Der Chaos Computer Club lehnt den Einsatz von Wahlmaschinen jedoch ab: Sie ermöglichten Manipulationen, außerdem könne das Ergebnis hinterher niemand nachzählen, wie es bei einer Wahl mit Stimmzetteln möglich ist. Der Staatsgerichtshof von Hessen hatte den Eilantrag mit der Begründung abgelehnt, man könne die Wahl erst nach der Abstimmung im Rahmen eines Wahlprüfungsverfahrens anfechten. Genau das hat der CCC jetzt getan. "Nicht nur der Einsatz der Computer selbst war rechtswidrig", sagte Constanze Kurz, Sprecherin des CCC, "auch die Begleitumstände waren höchst zweifelhaft."

In der Gemeinde Niedernhausen etwa seien die eingesetzten Wahlcomputer Politikern nach Hause geliefert und dort bis zum Wahltag privat gelagert worden, heißt es in der Einspruchsbegründung. Dies sei ein Verstoß gegen das Wahlgesetz. "Absolut haarsträubend", findet das die CCC-Sprecherin Kurz.

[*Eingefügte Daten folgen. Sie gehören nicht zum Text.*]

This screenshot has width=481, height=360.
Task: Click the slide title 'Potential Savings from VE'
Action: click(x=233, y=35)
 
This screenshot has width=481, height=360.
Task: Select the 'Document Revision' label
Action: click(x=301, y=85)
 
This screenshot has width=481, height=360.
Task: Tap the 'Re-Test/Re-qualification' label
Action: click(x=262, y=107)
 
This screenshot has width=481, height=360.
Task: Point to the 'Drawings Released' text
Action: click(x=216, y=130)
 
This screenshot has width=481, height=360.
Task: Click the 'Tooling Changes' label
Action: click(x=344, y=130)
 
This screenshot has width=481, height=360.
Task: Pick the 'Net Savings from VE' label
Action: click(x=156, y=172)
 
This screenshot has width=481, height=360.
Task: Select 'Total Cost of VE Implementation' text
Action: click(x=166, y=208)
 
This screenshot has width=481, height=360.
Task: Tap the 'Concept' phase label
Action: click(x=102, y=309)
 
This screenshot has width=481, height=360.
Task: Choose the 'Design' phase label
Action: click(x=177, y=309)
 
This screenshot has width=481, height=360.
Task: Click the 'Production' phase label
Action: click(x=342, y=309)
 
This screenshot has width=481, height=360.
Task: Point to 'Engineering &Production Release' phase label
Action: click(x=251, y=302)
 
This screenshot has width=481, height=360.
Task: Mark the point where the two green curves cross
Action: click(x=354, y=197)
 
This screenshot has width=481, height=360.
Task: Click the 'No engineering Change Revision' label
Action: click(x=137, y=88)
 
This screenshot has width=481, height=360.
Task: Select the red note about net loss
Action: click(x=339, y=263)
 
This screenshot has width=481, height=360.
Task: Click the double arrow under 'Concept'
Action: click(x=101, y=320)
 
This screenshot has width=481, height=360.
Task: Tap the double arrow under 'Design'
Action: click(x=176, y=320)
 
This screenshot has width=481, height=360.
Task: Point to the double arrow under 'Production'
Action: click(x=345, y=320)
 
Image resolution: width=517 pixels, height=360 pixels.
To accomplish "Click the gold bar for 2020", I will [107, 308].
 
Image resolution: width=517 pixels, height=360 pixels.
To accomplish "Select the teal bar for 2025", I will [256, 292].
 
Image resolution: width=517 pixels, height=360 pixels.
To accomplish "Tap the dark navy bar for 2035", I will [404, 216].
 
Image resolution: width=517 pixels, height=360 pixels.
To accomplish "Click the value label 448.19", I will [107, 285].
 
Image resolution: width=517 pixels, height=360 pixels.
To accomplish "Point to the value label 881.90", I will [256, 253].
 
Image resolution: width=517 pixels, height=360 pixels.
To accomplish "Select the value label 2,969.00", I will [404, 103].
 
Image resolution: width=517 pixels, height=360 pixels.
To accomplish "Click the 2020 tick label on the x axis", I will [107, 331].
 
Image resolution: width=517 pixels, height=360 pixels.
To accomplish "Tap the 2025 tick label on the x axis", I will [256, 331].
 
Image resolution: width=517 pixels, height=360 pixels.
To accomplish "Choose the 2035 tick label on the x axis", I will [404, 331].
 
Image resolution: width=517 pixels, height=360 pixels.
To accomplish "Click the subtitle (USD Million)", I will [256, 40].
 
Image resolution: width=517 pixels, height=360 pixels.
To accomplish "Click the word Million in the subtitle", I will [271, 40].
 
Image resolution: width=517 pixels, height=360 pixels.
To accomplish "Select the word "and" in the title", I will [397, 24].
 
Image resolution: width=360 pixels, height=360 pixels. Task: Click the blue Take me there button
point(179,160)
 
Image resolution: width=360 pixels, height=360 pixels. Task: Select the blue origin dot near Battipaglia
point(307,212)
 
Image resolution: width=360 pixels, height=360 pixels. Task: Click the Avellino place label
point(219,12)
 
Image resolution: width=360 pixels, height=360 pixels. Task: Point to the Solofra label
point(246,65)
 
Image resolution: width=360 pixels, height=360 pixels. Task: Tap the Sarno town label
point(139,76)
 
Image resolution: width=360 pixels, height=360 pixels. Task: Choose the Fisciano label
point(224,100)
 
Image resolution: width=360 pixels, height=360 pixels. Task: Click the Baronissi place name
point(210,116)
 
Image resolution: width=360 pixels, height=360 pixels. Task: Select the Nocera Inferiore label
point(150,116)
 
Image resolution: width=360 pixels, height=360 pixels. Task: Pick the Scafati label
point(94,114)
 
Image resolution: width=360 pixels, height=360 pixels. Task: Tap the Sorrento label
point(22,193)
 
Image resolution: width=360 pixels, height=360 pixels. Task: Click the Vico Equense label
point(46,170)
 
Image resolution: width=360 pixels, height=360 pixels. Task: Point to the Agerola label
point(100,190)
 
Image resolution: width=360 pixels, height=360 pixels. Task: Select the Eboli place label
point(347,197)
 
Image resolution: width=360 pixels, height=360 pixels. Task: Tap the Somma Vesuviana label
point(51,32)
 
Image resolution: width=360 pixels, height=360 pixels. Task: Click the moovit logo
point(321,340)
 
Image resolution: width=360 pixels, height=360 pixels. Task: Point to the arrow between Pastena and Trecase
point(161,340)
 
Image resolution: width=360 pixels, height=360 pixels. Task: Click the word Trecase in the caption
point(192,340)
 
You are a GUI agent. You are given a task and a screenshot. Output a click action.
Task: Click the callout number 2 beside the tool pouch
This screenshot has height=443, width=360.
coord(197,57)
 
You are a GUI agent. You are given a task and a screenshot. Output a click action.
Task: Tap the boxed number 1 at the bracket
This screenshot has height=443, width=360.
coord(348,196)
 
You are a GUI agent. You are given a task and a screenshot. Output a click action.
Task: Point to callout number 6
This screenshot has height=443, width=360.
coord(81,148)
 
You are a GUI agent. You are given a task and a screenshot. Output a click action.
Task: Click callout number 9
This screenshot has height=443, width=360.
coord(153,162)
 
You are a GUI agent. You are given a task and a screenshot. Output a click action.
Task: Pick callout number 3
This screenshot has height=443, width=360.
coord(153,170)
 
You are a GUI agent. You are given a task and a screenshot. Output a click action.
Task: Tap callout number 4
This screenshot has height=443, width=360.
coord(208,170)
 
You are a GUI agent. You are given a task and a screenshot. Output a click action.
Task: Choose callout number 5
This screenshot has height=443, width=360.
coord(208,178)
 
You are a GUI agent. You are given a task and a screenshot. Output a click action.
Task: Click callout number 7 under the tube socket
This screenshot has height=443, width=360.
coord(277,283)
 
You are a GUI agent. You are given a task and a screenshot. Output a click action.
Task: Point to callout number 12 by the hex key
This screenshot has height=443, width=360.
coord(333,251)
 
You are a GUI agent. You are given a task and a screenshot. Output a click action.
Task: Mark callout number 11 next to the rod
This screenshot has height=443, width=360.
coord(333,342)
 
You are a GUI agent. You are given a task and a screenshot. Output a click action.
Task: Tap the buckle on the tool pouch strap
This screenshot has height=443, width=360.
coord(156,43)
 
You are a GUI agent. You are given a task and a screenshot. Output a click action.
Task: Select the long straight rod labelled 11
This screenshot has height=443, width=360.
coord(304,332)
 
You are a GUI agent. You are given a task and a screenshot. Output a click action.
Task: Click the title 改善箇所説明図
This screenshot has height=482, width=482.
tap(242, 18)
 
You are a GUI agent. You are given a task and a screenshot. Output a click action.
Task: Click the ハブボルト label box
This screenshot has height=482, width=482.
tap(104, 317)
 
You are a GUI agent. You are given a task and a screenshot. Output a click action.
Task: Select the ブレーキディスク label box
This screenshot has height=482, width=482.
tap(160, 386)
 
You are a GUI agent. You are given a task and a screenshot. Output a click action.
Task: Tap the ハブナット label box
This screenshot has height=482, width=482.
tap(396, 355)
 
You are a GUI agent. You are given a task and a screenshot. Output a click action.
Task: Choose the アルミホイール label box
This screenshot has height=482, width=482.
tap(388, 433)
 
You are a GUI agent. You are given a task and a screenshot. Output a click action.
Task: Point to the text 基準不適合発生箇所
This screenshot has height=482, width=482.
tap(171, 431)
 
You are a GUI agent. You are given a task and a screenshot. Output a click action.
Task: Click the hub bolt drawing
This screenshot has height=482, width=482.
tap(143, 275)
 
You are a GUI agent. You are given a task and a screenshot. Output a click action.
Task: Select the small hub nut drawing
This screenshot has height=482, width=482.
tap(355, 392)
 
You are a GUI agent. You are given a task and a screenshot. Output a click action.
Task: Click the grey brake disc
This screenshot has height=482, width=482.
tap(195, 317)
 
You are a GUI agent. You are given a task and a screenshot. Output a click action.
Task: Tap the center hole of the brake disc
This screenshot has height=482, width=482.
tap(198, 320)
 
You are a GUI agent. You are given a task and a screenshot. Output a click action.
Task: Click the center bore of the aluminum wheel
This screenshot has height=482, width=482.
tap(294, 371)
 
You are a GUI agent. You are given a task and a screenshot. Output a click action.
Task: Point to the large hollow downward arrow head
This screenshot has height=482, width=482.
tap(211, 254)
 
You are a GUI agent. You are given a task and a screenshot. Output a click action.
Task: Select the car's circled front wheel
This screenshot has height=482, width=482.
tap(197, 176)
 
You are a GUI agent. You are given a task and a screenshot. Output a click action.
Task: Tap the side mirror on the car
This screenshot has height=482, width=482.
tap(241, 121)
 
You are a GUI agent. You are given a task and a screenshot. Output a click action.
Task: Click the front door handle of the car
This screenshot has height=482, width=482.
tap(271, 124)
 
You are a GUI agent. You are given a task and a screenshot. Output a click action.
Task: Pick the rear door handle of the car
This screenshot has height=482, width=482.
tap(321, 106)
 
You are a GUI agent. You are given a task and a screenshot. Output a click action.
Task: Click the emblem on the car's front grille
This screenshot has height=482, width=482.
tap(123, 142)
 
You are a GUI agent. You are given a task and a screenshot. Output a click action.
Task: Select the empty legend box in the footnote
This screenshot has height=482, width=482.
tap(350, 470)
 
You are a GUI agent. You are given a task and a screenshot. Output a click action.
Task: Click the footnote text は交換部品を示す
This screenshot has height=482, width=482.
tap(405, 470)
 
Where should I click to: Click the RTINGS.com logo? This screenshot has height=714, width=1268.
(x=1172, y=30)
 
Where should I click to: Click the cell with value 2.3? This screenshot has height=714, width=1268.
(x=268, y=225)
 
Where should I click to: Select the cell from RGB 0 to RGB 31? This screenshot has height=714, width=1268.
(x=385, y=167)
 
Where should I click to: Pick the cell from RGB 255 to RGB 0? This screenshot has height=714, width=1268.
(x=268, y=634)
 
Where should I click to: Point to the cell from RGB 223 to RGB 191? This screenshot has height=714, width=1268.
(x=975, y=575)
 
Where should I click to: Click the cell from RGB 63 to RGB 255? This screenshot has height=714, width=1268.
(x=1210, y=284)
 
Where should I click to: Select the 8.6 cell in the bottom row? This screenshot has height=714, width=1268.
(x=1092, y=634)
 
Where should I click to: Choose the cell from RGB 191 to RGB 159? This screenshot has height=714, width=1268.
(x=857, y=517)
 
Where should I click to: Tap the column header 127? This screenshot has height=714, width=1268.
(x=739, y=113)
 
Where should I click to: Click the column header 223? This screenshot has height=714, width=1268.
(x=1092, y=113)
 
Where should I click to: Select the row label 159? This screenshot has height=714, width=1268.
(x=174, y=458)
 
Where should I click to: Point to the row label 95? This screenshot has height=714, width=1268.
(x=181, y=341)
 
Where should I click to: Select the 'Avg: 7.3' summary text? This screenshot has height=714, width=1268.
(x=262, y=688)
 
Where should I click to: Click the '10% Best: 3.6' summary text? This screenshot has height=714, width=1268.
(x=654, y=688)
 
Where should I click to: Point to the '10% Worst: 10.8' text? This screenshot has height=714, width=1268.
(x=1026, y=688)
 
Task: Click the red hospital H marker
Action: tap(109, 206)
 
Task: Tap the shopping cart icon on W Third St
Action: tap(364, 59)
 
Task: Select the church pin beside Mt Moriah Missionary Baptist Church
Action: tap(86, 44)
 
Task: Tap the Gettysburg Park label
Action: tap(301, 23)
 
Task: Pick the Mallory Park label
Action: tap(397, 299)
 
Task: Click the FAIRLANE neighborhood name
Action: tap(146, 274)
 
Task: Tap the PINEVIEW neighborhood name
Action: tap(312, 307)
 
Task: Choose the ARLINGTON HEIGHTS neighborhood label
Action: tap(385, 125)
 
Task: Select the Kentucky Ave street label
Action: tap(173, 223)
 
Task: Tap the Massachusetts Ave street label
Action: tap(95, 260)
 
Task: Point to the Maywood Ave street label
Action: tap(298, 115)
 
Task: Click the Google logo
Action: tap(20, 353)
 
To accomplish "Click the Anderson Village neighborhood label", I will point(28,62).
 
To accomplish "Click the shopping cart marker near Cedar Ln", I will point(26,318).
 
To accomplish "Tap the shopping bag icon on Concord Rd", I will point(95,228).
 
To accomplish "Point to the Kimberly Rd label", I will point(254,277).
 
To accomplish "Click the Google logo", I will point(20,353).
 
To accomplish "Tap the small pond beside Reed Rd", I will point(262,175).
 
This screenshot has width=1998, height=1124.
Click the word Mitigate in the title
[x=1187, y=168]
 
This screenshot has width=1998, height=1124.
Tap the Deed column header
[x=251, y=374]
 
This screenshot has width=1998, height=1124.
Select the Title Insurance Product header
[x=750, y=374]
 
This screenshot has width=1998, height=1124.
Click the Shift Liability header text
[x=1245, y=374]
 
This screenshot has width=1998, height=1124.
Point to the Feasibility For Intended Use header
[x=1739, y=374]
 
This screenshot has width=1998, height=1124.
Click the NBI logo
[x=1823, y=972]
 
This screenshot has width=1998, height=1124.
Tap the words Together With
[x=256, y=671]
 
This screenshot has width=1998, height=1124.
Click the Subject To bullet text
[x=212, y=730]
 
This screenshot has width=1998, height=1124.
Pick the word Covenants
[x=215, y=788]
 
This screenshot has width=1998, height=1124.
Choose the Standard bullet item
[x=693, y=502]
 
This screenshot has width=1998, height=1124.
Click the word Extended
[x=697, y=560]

In der Begründung zu dem Einspruch heißt es, jedem Bürger müsse unmittelbar vor, während und nach dem Wahlakt Zugang zum Wahllokal gewährt werden, um den Auf- und Abbau der Geräte und auch die Ergebnisermittlung zu beobachten. Andernfalls werde das Prinzip der Öffentlichkeit von Wahlen verletzt und dies sei "stets ein grundlegender Verfahrensmangel, der eine Anfechtung der Wahl rechtfertigt". Am gravierendsten wiegen für den CCC jedoch die prinzipiellen Gefahren, die er mit dem Einsatz von Wahlcomputern verbunden sieht: "Der Grundsatz der Öffentlichkeit der Wahl wurde durch den Einsatz von Wahlcomputern verletzt, weil die Korrektheit der Stimmenzuordnung zu den einzelnen Kandidaten und Parteien für die Öffentlichkeit nicht überprüfbar ist."

Auch das Prinzip der Amtlichkeit sei durch den Computereinsatz verletzt worden, weil die Behörden lediglich an Mustergeräten überprüft hätten, ob sie funktionieren. Ob tatsächlich eingesetzten Maschinen mit den überprüften Mustern baugleich waren, sei nicht geprüft worden.

Ob es selbst bei Anerkennung der Mängel tatsächlich zu einer Wiederholung der Wahl käme, ist nach Expertenmeinung fraglich. "Dies wäre nur bei evidenten Fehlern möglich, die tatsächlich Einfluss auf die Sitzverteilung haben", sagte der Berliner Rechtsprofessor Ulrich Battis von der Humboldt-Universität. Er halte das für unrealistisch. "Das Wahlprüfungsgericht wird die Sachverhalte jetzt in Ruhe prüfen und rechtlich bewerten", kündigte der stellvertretende hessische Wahlleiter Rolf Meireis an. "Sollte es Mängel geben, kann der Landtag das Wahlgesetz korrigieren." Auf ein schnelles Urteil sollte der Computer Club jedoch nicht hoffen. "Ein Ergebnis in sechs bis acht Monaten wäre ein außerordentlich schnelles", sagte Meireis.